The Opportunity
SEC filings are public but underutilized by retail traders. Institutional investors monitor these obsessively. I built a pipeline to poll SEC EDGAR for new filings in near real-time, parse and extract signal-worthy events, and deliver tradeable alerts before the news cycle catches up.
Filing Types That Matter
| Form | What It Means | Signal Priority |
|---|---|---|
| Form 4 | Insider buys/sells | High for CEO/CFO buys, cluster buys |
| 8-K | Material events (earnings, M&A, leadership) | High for earnings beat/miss |
| 13D/G | Activist positions (5%+ ownership) | High for activist language |
| 13F | Institutional holdings (quarterly) | High for notable filers |
| S-3, 424B, S-1 | Shelf registrations, prospectus, IPO | Float/dilution tracking |
Architecture
Ingestion Layer: - Airflow DAGs for historical backfill (2023-present) - RSS poller (60-second cycle) for real-time new filings Processing Layer: - Kafka topic: sec-filings (raw filing notifications) - Parser workers with form-specific parsers (XML/HTML extraction) - Signal generator with configurable thresholds Storage Layer: - SQL Server (TradingDB) with 9 normalized tables - sec_companies, sec_filings_raw, sec_insider_tx, sec_8k_events - sec_13f_holdings, sec_beneficial_owners, sec_signals - sec_cusip_mapping, sec_float_data, sec_lockup_calendar Signal Layer: - Kafka topic: sec-signals (actionable alerts) - Redis bridge for dashboard consumption
Signal Generation Logic
Form 4 Signals
- INSIDER_BUY – Any purchase (medium priority)

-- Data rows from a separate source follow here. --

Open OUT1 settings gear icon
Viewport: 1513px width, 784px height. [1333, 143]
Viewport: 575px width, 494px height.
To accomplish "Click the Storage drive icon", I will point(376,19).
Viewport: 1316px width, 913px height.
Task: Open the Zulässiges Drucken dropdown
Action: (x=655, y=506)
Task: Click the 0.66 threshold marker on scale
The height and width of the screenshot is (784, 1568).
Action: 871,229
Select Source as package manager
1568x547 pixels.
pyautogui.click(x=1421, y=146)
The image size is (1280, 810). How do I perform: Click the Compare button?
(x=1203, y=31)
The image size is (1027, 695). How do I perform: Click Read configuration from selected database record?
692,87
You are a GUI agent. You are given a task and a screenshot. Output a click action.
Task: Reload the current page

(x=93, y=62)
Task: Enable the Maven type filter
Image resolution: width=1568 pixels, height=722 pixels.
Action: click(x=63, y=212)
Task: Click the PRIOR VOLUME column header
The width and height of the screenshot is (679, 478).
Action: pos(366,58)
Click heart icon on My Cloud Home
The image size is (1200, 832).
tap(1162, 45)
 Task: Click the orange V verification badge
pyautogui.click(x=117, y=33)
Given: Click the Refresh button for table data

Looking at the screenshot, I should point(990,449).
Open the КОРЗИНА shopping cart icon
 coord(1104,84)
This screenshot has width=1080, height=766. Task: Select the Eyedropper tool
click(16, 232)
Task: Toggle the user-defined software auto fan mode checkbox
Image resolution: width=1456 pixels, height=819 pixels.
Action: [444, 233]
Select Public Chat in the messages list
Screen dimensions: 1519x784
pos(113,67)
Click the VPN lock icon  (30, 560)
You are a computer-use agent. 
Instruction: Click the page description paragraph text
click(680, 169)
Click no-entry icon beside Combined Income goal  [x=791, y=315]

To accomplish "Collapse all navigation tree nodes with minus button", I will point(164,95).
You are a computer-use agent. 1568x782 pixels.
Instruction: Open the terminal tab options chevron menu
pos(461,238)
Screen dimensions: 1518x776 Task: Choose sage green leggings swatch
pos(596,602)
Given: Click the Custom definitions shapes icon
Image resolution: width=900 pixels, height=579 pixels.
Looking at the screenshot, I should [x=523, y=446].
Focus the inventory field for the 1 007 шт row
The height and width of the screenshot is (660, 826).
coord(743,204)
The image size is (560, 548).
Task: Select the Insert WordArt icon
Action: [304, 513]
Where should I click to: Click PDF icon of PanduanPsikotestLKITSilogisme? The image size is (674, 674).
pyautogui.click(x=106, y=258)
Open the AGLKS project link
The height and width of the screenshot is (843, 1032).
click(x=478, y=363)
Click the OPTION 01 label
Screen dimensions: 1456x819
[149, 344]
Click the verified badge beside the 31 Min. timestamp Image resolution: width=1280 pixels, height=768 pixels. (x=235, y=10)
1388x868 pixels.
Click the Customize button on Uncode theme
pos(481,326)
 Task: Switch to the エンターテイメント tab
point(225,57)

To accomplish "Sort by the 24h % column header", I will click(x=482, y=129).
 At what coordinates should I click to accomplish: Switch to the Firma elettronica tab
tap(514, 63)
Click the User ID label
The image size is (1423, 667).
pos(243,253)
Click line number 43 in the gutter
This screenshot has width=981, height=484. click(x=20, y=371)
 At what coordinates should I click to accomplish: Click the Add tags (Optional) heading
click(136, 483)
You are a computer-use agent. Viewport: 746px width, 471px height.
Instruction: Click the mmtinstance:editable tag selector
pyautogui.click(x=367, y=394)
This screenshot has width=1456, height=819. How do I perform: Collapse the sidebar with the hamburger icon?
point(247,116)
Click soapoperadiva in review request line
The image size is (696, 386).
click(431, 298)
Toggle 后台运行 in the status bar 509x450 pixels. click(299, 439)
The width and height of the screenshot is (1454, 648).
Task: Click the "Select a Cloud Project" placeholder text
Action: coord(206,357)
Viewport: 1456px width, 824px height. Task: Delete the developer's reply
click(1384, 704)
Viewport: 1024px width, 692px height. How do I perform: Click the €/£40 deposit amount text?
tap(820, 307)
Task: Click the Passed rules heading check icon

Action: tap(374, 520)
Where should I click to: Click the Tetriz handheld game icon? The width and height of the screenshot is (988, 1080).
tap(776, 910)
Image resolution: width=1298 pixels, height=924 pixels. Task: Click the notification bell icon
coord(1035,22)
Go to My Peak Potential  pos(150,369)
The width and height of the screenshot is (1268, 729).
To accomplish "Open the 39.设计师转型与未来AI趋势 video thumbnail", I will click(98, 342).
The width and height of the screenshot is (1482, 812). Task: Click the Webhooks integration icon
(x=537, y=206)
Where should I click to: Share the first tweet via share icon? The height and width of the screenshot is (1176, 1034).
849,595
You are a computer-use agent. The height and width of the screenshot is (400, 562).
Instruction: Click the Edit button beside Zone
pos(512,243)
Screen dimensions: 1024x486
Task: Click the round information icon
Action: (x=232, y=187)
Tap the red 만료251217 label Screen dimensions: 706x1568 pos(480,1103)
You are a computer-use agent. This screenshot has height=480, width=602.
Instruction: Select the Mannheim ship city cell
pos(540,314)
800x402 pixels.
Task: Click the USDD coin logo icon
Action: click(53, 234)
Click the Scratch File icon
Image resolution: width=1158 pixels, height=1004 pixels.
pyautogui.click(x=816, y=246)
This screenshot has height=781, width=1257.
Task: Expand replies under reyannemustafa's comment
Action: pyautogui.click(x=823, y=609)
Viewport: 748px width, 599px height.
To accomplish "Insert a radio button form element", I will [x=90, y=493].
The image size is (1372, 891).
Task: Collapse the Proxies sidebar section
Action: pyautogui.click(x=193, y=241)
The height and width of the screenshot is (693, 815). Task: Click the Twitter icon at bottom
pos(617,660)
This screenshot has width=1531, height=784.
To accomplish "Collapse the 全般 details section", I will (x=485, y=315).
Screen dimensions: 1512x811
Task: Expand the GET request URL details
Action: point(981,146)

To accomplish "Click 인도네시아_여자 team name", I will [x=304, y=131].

- CEO_CFO_BUY – C-suite purchase (high priority)
- INSIDER_CLUSTER_BUY – 2+ insiders buy within 7 days (high)
- INSIDER_LARGE_BUY – Purchase greater than $100k (high)
- DIRECTOR_BUY – Director non-officer purchase (medium)
Form 8-K Signals
- 8K_EARNINGS – Item 2.02 filed (high)
- 8K_EARNINGS_BEAT – Beat keywords detected (high)
- 8K_EARNINGS_MISS – Miss keywords detected (medium)
- Extracts EPS, revenue, quarter from text via regex patterns
Form 13D/G Signals
- 13D_NEW_POSITION – New 5%+ holder (high)
- 13D_ACTIVIST – Activist language in purpose (high)
- 13G_LARGE_PASSIVE – Greater than 10% passive position (low)
Form 13F Signals
- 13F_NEW_POSITION – Institution initiates new position
- 13F_ACCUMULATION – Greater than 20% share increase from prior quarter
- 13F_REDUCTION – Greater than 20% decrease (not exit)
- 13F_EXIT – Complete position exit
Notable filers (Berkshire Hathaway, Pershing Square, Renaissance Technologies, Bridgewater, Point72) get elevated priority and lower thresholds ($1M vs $10M minimum).
Why Insider Buys Matter
Insiders sell for many reasons (diversification, taxes, life events). But they only buy for one: they think the stock is going up. Cluster buying (multiple insiders in short period) is especially bullish.
SEC Rate Limiting
SEC has clear guidelines: 10 requests/second max, proper User-Agent. The pipeline respects these with exponential backoff on 503 errors. Getting blocked would defeat the purpose.
Float Tracking
- sec_float_data – Base float from Alpaca + adjusted float
- sec_float_events – Float-changing events (offerings, lockup expirations)
- sec_lockup_calendar – IPO lockup expiration tracking
- Signals: FLOAT_OFFERING_PRICED, FLOAT_LOCKUP_1D, FLOAT_SHELF_FILED
Infrastructure
| Service | Location | Purpose |
|---|---|---|
| Airflow DAGs | af01:/opt/airflow_env/dags/sec/ | Historical backfill |
| sec-realtime | pve04 LXC | RSS polling, Kafka producer |
| sec-parser | pve04 LXC | Kafka consumer, signal generation |
| SQL Server | sql03.ad.techsnet.net | TradingDB storage |
| Kafka | 10.31.11.10 | Message broker |
| Redis | 10.31.13.10 | Dashboard buffer |
Code Statistics
- 6 Airflow DAGs: Form 4, 8-K, 13D/G, 13F, 13F reverse backfill, float refresh
- 6 Parsers: form4.py, form8k.py, form13dg.py, form13f.py, forms1.py, forms3_424b.py
- 9 SQL Migrations: Normalized schema for all filing types
- Signal Generator: ~400 lines covering all form types
Key Design Decision: Reverse Backfill
13F backfill runs newest-to-oldest to prioritize recent data. Quarterly filings mean older data is less actionable – get the current quarter processed first.